Born with a hereditary hearing condition, age eight an ear infection left her almost completely deaf. She was taught to lip read, and, while she did well in mainstream school, she found special comfort in maths
“the one subject in which I was at no disadvantage… Mathematics became my lifeline as well as an increasing source of joy… If you are deaf, you are glad to ‘get by’, to keep up with others in an ordinary class-room and not to be condemned as being lazy, inattentive or merely ‘slow’. I worked carefully and accurately, getting answers right first time, and so became very fast.”
She studied Maths at Oxford University and for her PhD published ground breaking research on ‘critical lattices’ – or how to make the best use of space when stacking objects.

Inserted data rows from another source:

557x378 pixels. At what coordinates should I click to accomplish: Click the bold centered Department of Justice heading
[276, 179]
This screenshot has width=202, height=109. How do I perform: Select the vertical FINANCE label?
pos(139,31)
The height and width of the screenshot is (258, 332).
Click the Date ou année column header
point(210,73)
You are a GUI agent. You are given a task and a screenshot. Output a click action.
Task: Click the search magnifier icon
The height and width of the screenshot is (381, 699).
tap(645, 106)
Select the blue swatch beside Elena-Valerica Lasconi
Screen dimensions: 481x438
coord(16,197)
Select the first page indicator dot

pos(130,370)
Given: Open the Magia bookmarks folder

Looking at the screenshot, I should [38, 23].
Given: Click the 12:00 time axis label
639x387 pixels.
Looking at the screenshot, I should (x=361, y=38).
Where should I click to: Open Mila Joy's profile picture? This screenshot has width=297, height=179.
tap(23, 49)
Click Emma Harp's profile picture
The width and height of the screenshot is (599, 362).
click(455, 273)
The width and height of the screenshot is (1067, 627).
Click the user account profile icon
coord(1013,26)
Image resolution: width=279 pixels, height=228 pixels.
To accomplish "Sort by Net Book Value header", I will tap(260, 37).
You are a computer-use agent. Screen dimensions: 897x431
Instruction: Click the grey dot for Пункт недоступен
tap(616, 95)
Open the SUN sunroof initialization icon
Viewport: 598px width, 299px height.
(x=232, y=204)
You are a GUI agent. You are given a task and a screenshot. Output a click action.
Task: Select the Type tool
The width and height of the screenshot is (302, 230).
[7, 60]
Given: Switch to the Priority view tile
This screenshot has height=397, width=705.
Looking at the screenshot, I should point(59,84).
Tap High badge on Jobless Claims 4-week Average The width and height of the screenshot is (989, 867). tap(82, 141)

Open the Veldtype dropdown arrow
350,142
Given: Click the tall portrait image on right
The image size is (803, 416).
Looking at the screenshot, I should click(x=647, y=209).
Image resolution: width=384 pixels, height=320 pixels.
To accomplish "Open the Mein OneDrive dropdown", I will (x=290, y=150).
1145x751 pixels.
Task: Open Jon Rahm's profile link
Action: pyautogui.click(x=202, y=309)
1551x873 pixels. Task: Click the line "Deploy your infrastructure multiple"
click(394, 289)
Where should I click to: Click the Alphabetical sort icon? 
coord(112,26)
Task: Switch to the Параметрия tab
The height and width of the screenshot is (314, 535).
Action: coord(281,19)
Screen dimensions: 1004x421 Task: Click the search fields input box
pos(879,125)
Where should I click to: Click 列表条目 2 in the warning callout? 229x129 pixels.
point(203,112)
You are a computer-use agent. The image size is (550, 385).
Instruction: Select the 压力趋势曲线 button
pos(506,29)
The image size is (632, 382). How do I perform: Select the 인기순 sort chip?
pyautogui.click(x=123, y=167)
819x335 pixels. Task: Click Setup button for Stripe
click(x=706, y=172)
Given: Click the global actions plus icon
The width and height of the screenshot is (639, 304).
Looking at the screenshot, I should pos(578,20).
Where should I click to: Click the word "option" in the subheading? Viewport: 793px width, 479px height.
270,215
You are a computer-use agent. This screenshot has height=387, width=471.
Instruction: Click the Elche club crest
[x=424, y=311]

After graduating Dame Kathleen used her maths skills to troubleshoot textile production problems for the Shirley Institute, a cotton technology research centre in Didsbury. In 1939, to overcome a shortage of flax for army tents she design a weaving pattern for a waterproof cotton fabric. She later wrote: “it was a matter of geometry – pure mathematics – a nice problem that had a neat and successful solution.”
Dame Kathleen used statistics to influence government policy on social issues. She campaigned tirelessly for improving standards in schools, and the importance of education for girls. Published in 1955 her statistical report on the state of Britain’s crumbling school buildings led the government to release funds for capital building programs.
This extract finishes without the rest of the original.